Dream & Discover
Dream, Bianca Jagger, 1978, by Cecil Beaton
1978, Cecil Beaton
The late Cecil Beaton started his now legendary career as a staff photographer for Vanity Fair and Vogue. However, his decade working for Vogue came to an end in 1938, after he inserted an anti-semitic word into a photograph for a story on New York society. He was fired from Vogue, and returned to England. He spent the next years attempting to rebuild his reputation, working as a war photographer, and later took many portraits of the Royal family, including the coronation of Queen Elizabeth II and the birth of King Charles III.
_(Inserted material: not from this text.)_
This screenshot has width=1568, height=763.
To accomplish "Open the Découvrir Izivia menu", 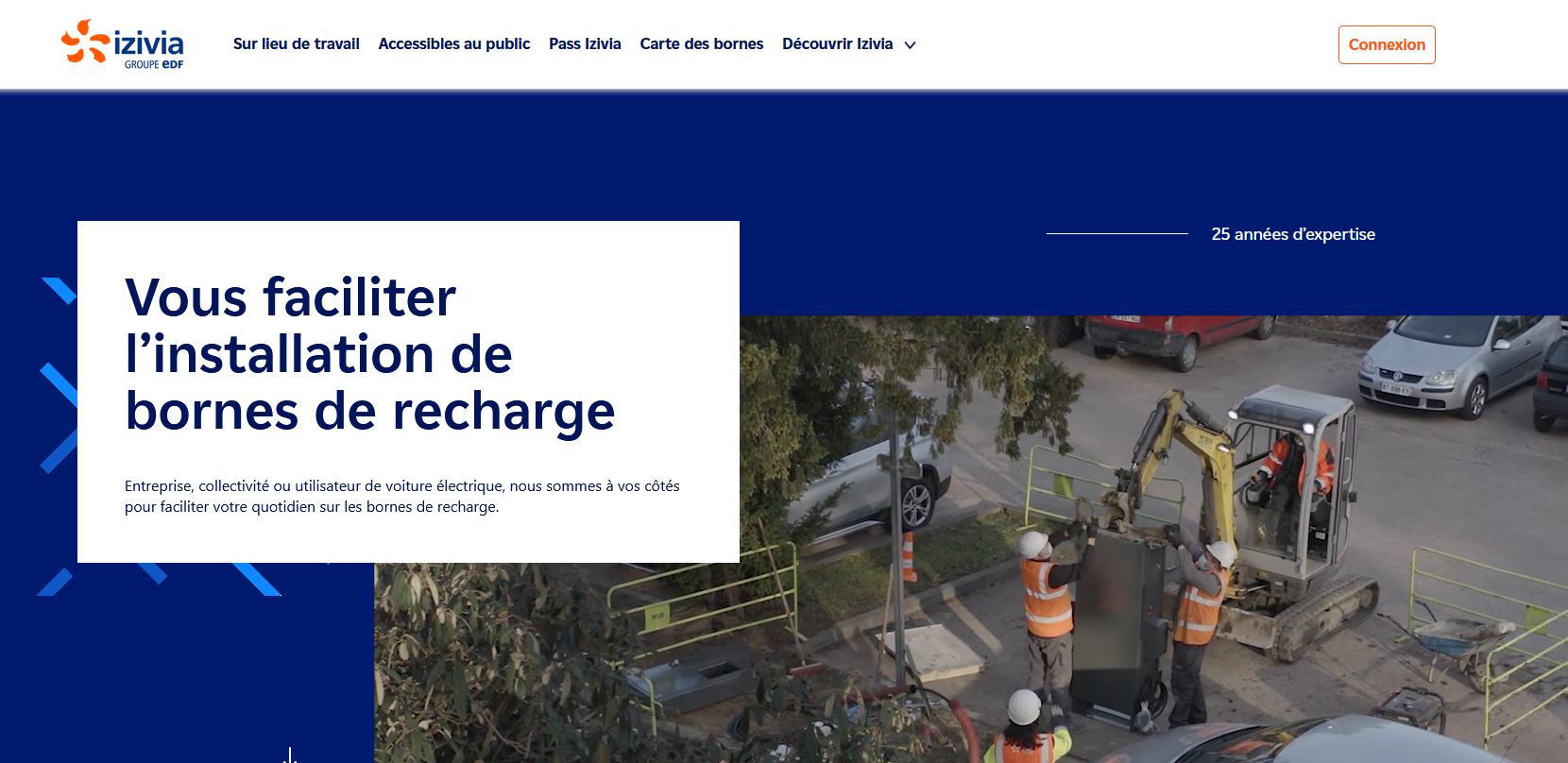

Beaton today is also known for the portraits and fashion photographs he made in the 1960s and 1970s – many of them taken at, or using floral designs he created from his gardens at Ashcombe House and Reddish House – the 18th century manor Beaton transformed in the village of Broad Chalke, Wiltshire. A new exhibition at the Garden Museum explores Beaton’s ongoing fascination with horticulture in his life and work. The display includes this spectacular black and white portrait of Bianca Jagger taken in Beaton’s gardens at Reddish in 1978, wearing a sumptuous Zandra Rhodes lace dress. Jagger appears in several portraits by Beaton, a shoot that would become one of his most iconic, capturing the mood of an era while creating an image of timeless elegance and beauty that endures to today.